As used herein, the phrase “thermally conditioning the well” means the temperatures between the depths, because of inert gas injection, have become temporarily stabilized at temperatures cooler than for the condition of the well prior to injection. Thermal conditioning is not a wellbore treatment as inert gas injection does not alter the rate of fluid production from or injected into a reservoir.
The inert gas can be selected from the group consisting of carbon dioxide or nitrogen. The inert gas source is connected to the well production tree as is a truck with a reel of FO-DTS line.
During inert gas injection, pump pressure should be maintained within +/−3% to minimize changes in the thermal properties of the inert gas. The pump pressure should exceed the reservoir pressure of the well but remain below reservoir fracturing pressure.

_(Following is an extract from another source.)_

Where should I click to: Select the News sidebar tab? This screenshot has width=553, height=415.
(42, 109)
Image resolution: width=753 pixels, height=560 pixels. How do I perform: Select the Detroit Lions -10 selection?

Thermal conditioning of a well can be determined using two approaches. The first approach is comparison of consecutive traces until no further cooling is observed. Typically, observation is visual. Alternatively, observation can involve an algorithm or use of artificial intelligence (AI) whereby the computer will determine when the well has been thermally conditioned. The second approach is injection of a pre-determined volume of inert gas sufficient for the well to become thermally conditioned. Thereafter, only one trace is necessary for leak analysis. This second method can be used particularly in environments where the volume of inert gas necessary to thermally condition a well is known. One example would be a well in an oilfield environment where the necessary volume of inert gas to be injected is known, based on prior testing of wells having similar depth and casing diameter.
Once thermal conditioning has been determined, the stabilized trace or stabilized set of temperature-depth data can be used for leak analysis and inert gas injection can be discontinued.

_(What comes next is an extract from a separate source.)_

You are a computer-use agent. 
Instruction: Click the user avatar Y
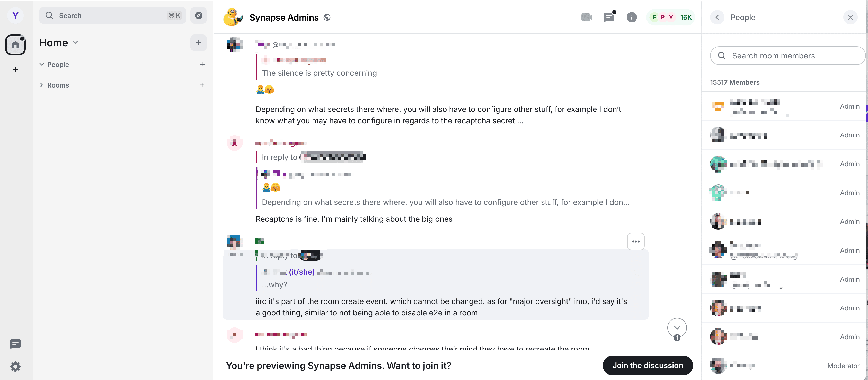pos(16,16)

The trace or stabilized set of temperature-depth data is used to calculate a series of moving average temperature gradients between the two depths calculated at pre-determined intervals from the stabilized temperature-depth data. The mean of the moving average temperature gradients and the standard deviation of the moving average temperature gradients are also calculated. Thereafter, a LCL is calculated. The depth associated with a moving average temperature gradient having a value below the LCL is indicative of a leak.
Due to the significant amount of data obtained and calculated, it is preferable to generate the results as an image in a graphical format via screen or printout and leak analysis is determined visually by an operator where the depth of a leak is identified as any depth appearing below the LCL. Alternatively, the computer can be programmed to generate a list of the depths at which a moving average temperature gradient is lower than the LCL. Alternatively, a computer can be programmed to generate a chart illustrating the depths at which leaks are present. In some cases, artificial intelligence (AI) can be utilized for determination of whether leaks are present.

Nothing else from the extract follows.